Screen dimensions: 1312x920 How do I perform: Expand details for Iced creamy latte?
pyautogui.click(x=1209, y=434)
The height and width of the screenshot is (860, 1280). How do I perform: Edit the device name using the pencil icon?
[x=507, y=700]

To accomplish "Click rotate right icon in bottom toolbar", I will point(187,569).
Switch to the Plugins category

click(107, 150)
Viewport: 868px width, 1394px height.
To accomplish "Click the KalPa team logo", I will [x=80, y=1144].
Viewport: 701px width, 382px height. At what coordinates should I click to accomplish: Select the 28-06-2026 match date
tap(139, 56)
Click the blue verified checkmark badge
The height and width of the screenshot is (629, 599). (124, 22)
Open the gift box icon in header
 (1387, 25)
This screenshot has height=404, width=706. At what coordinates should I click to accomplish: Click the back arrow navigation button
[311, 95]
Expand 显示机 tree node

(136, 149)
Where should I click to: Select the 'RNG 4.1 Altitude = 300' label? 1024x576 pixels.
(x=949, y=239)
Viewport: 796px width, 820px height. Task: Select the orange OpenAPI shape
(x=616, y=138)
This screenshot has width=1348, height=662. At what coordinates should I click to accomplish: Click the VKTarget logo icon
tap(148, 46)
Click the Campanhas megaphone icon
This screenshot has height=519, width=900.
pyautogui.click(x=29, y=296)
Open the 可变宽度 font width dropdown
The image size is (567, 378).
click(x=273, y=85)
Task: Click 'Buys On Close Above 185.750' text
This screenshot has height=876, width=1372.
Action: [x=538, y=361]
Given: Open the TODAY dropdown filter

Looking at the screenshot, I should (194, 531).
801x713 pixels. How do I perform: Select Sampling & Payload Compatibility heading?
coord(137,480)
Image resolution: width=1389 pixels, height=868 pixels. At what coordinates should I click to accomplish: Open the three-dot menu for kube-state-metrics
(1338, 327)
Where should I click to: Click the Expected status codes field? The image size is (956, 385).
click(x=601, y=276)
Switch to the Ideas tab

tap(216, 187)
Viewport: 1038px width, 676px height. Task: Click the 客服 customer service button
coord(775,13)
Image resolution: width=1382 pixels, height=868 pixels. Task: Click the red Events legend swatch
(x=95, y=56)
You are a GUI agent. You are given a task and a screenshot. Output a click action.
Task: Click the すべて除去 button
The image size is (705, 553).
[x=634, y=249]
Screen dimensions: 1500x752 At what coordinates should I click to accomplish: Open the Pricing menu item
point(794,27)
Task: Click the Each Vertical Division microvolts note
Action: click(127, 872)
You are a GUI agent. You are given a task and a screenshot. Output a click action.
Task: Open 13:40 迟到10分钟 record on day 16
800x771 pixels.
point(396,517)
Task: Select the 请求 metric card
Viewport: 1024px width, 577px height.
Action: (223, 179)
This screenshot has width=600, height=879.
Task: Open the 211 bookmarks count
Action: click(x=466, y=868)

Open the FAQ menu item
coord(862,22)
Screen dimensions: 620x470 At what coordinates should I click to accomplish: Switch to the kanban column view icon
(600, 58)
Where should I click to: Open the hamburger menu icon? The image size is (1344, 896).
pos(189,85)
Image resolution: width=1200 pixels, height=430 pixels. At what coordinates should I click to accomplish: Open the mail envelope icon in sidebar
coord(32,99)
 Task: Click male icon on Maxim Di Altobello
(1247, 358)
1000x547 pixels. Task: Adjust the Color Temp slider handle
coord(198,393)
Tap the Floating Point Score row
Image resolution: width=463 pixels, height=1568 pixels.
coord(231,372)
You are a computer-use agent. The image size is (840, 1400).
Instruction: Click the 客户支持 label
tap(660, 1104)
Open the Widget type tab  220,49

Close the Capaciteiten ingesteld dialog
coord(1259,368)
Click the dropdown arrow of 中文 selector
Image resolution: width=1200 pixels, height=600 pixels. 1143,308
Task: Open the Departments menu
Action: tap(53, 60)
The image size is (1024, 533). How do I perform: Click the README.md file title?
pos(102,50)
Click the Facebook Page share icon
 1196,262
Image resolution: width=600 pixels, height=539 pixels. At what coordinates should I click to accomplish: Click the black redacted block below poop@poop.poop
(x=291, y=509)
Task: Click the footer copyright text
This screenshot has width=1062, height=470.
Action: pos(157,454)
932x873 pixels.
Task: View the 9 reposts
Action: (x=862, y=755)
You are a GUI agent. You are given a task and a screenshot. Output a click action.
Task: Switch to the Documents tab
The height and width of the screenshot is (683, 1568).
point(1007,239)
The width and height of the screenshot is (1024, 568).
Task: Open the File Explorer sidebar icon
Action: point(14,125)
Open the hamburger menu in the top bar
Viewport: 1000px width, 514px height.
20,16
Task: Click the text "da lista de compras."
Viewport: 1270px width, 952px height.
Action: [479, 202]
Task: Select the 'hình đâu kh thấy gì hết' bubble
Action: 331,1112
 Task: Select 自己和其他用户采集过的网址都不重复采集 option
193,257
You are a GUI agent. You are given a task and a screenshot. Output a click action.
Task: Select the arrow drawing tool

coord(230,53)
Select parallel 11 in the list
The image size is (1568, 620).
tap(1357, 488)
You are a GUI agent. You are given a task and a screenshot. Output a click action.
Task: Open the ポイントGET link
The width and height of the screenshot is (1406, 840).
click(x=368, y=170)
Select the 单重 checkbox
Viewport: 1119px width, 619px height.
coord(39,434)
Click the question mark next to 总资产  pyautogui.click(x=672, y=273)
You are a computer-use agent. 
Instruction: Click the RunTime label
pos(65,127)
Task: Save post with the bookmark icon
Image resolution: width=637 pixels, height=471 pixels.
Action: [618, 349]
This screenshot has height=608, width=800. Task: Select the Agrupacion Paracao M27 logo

• • •

• Aim of the exercise: Your reply must repeat the records above exactly and in full.

• Response area:
Screen dimensions: 1312x920 How do I perform: Expand details for Iced creamy latte?
pyautogui.click(x=1209, y=434)
The height and width of the screenshot is (860, 1280). How do I perform: Edit the device name using the pencil icon?
[x=507, y=700]

To accomplish "Click rotate right icon in bottom toolbar", I will point(187,569).
Switch to the Plugins category

click(107, 150)
Viewport: 868px width, 1394px height.
To accomplish "Click the KalPa team logo", I will [x=80, y=1144].
Viewport: 701px width, 382px height. At what coordinates should I click to accomplish: Select the 28-06-2026 match date
tap(139, 56)
Click the blue verified checkmark badge
The height and width of the screenshot is (629, 599). (124, 22)
Open the gift box icon in header
 (1387, 25)
This screenshot has height=404, width=706. At what coordinates should I click to accomplish: Click the back arrow navigation button
[311, 95]
Expand 显示机 tree node

(136, 149)
Where should I click to: Select the 'RNG 4.1 Altitude = 300' label? 1024x576 pixels.
(x=949, y=239)
Viewport: 796px width, 820px height. Task: Select the orange OpenAPI shape
(x=616, y=138)
This screenshot has width=1348, height=662. At what coordinates should I click to accomplish: Click the VKTarget logo icon
tap(148, 46)
Click the Campanhas megaphone icon
This screenshot has height=519, width=900.
pyautogui.click(x=29, y=296)
Open the 可变宽度 font width dropdown
The image size is (567, 378).
click(x=273, y=85)
Task: Click 'Buys On Close Above 185.750' text
This screenshot has height=876, width=1372.
Action: [x=538, y=361]
Given: Open the TODAY dropdown filter

Looking at the screenshot, I should (194, 531).
801x713 pixels. How do I perform: Select Sampling & Payload Compatibility heading?
coord(137,480)
Image resolution: width=1389 pixels, height=868 pixels. At what coordinates should I click to accomplish: Open the three-dot menu for kube-state-metrics
(1338, 327)
Where should I click to: Click the Expected status codes field? The image size is (956, 385).
click(x=601, y=276)
Switch to the Ideas tab

tap(216, 187)
Viewport: 1038px width, 676px height. Task: Click the 客服 customer service button
coord(775,13)
Image resolution: width=1382 pixels, height=868 pixels. Task: Click the red Events legend swatch
(x=95, y=56)
You are a GUI agent. You are given a task and a screenshot. Output a click action.
Task: Click the すべて除去 button
The image size is (705, 553).
[x=634, y=249]
Screen dimensions: 1500x752 At what coordinates should I click to accomplish: Open the Pricing menu item
point(794,27)
Task: Click the Each Vertical Division microvolts note
Action: click(127, 872)
You are a GUI agent. You are given a task and a screenshot. Output a click action.
Task: Open 13:40 迟到10分钟 record on day 16
800x771 pixels.
point(396,517)
Task: Select the 请求 metric card
Viewport: 1024px width, 577px height.
Action: (223, 179)
This screenshot has width=600, height=879.
Task: Open the 211 bookmarks count
Action: click(x=466, y=868)

Open the FAQ menu item
coord(862,22)
Screen dimensions: 620x470 At what coordinates should I click to accomplish: Switch to the kanban column view icon
(600, 58)
Where should I click to: Open the hamburger menu icon? The image size is (1344, 896).
pos(189,85)
Image resolution: width=1200 pixels, height=430 pixels. At what coordinates should I click to accomplish: Open the mail envelope icon in sidebar
coord(32,99)
 Task: Click male icon on Maxim Di Altobello
(1247, 358)
1000x547 pixels. Task: Adjust the Color Temp slider handle
coord(198,393)
Tap the Floating Point Score row
Image resolution: width=463 pixels, height=1568 pixels.
coord(231,372)
You are a computer-use agent. The image size is (840, 1400).
Instruction: Click the 客户支持 label
tap(660, 1104)
Open the Widget type tab  220,49

Close the Capaciteiten ingesteld dialog
coord(1259,368)
Click the dropdown arrow of 中文 selector
Image resolution: width=1200 pixels, height=600 pixels. 1143,308
Task: Open the Departments menu
Action: tap(53, 60)
The image size is (1024, 533). How do I perform: Click the README.md file title?
pos(102,50)
Click the Facebook Page share icon
 1196,262
Image resolution: width=600 pixels, height=539 pixels. At what coordinates should I click to accomplish: Click the black redacted block below poop@poop.poop
(x=291, y=509)
Task: Click the footer copyright text
This screenshot has width=1062, height=470.
Action: pos(157,454)
932x873 pixels.
Task: View the 9 reposts
Action: (x=862, y=755)
You are a GUI agent. You are given a task and a screenshot. Output a click action.
Task: Switch to the Documents tab
The height and width of the screenshot is (683, 1568).
point(1007,239)
The width and height of the screenshot is (1024, 568).
Task: Open the File Explorer sidebar icon
Action: point(14,125)
Open the hamburger menu in the top bar
Viewport: 1000px width, 514px height.
20,16
Task: Click the text "da lista de compras."
Viewport: 1270px width, 952px height.
Action: [479, 202]
Task: Select the 'hình đâu kh thấy gì hết' bubble
Action: 331,1112
 Task: Select 自己和其他用户采集过的网址都不重复采集 option
193,257
You are a GUI agent. You are given a task and a screenshot. Output a click action.
Task: Select the arrow drawing tool

coord(230,53)
Select parallel 11 in the list
The image size is (1568, 620).
tap(1357, 488)
You are a GUI agent. You are given a task and a screenshot. Output a click action.
Task: Open the ポイントGET link
The width and height of the screenshot is (1406, 840).
click(x=368, y=170)
Select the 单重 checkbox
Viewport: 1119px width, 619px height.
coord(39,434)
Click the question mark next to 总资产  pyautogui.click(x=672, y=273)
You are a computer-use agent. 
Instruction: Click the RunTime label
pos(65,127)
Task: Save post with the bookmark icon
Image resolution: width=637 pixels, height=471 pixels.
Action: [618, 349]
This screenshot has height=608, width=800. Task: Select the Agrupacion Paracao M27 logo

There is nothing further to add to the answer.